Last night I had a dream…A dream that I was in love.
Maybe it’s entirely apropos, considering today is Valentine’s Day. Maybe it’s cliche and completely cheesey and borderline ridiculous to be writing about something so personal, so secret on a day like to day.
If a dream is a wish,
maybe my wish is this…
I can’t remember his name, though I’d whispered it often, and his face upon waking became only a blurred memory, though I remember his eyes – dark blue and full of expression – and I can remember clearly his smile – quiet and genuine and patient.
Most of all, I remember the way we felt: safe, comforted, taken care of…
(Loving and loved that much more in return.)
I dreamt that we were in love, something that I haven’t felt in years, at least, not in the waking world and not at this capacity.
And it seemed in all this time between love and now I’d forgotten what it was like to imagine forever being so near; I’d forgotten how to let myself love as I want to love, fully and unrelenting and, in turn, I’d forgotten how to be loved.
Dreams have a funny way of taking what you long for in your secret heart of hearts and amplifying it by a thousand.
Dreams have a way of haunting you as the night passes into dawn, where, upon waking, for one sleepy moment you wonder which is truth and which is only a fleeting fabrication of the mind.
Dreams have their way of strengthening emotions, magnifying passions, making you feel…
And making you falter.
I dreamed he reached for my hand as we stood on the sand, our fingers interlocking; I dreamed the wind caressed our shoulders and the tide stroked our feet, dreamed he pressed his lips against my hair as I closed my eyes and leaned against him.
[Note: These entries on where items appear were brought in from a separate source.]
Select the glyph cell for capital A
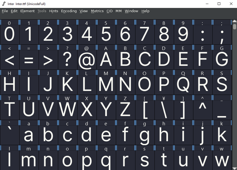237x170 pixels. coord(106,59)
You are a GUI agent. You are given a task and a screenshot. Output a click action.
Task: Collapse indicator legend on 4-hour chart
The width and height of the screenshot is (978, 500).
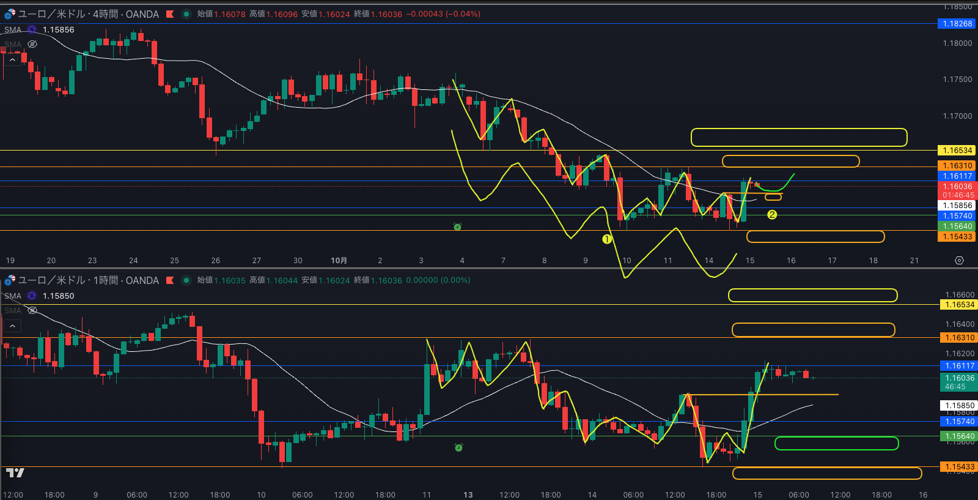pos(12,60)
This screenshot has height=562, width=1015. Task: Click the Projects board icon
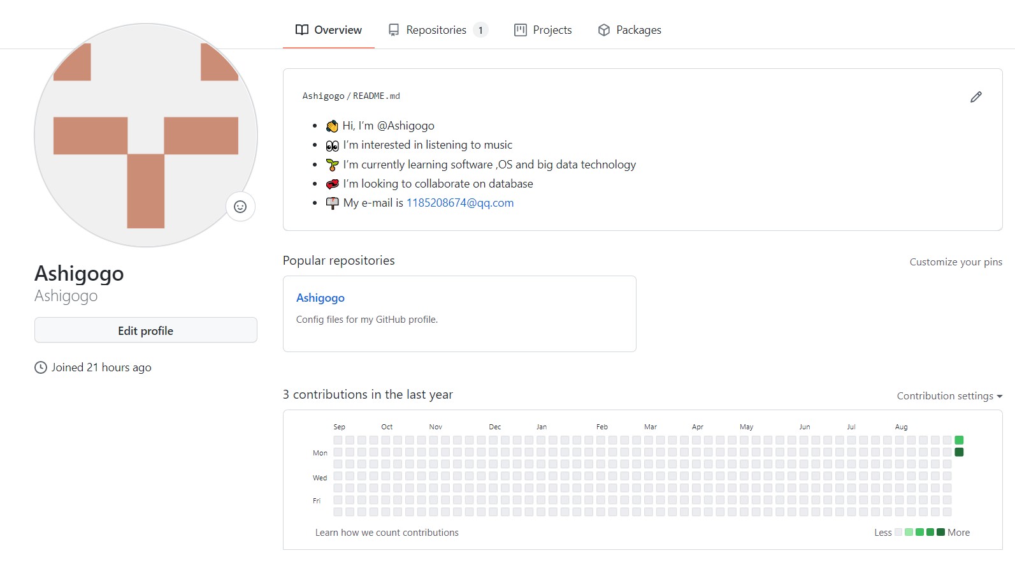[x=521, y=30]
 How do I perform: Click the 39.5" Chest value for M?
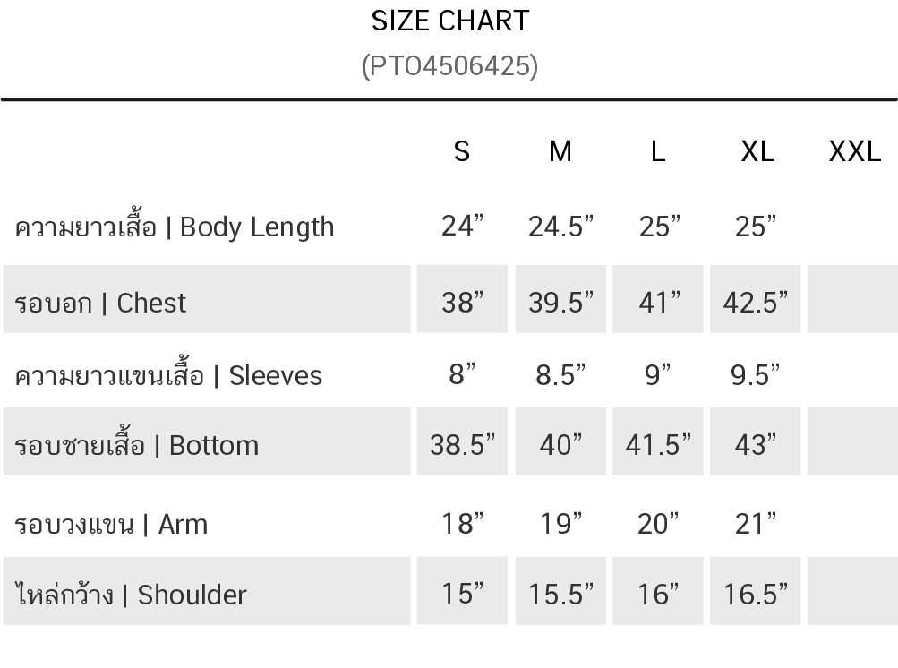point(560,303)
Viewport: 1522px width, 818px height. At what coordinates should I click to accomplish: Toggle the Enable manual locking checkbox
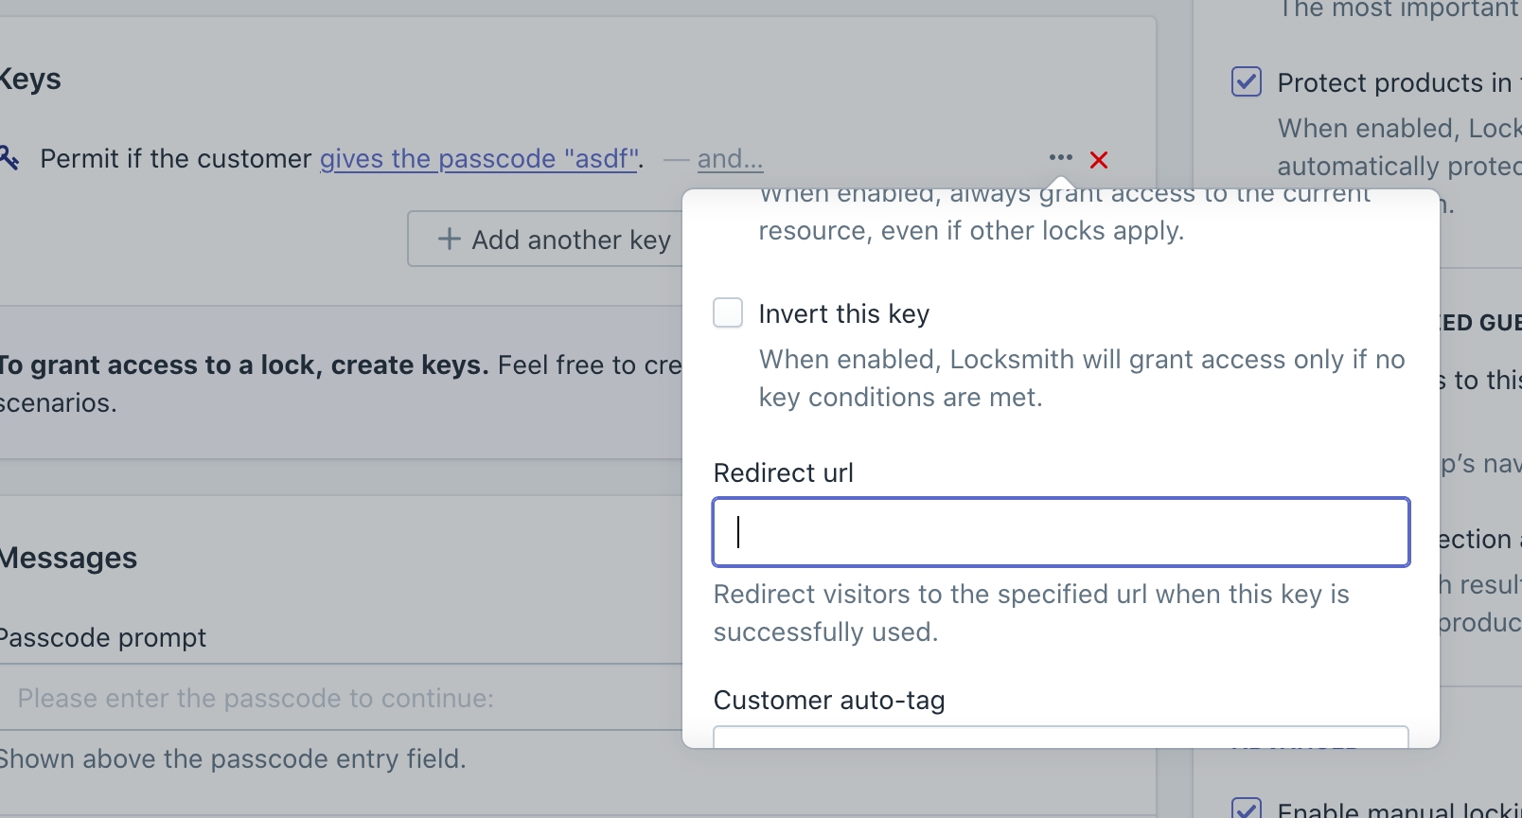1247,808
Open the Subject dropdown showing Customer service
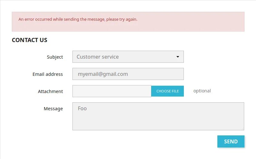The height and width of the screenshot is (159, 256). 128,57
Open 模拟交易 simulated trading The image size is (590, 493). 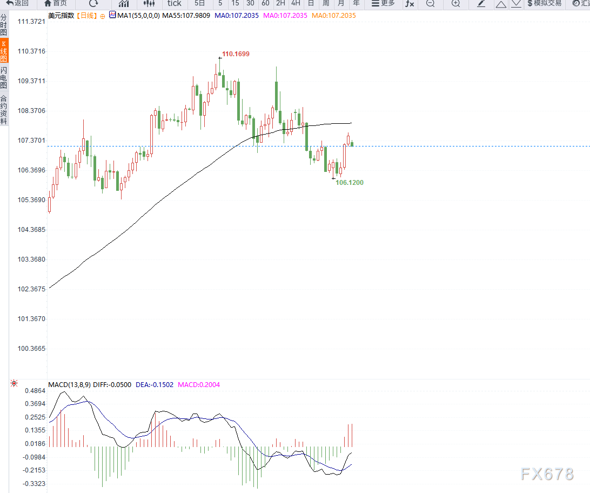544,3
We were choosing each other, defying a world of affluence and derision, a world that taunted that we didn’t belong…
Echoes that I didn’t belong.
Not with him, not in that world.
And not in love.
I dreamed a cruel dream that I fought to hold onto as the morning sunlight poured through the skylight, a dream that left me just as empty as full of feeling, just as despondent as full of hope, just as lonely as assured that I’ll never be alone.
A dream that made me wonder if I belonged among the loving and the loved.
A dream that made me wonder if I’ll ever belong again.
If I’ll love again.
Last night I dreamed a dream that seemed to slip from my grasp the very moment I opened my eyes, though the memory is there, faded, yet lingering.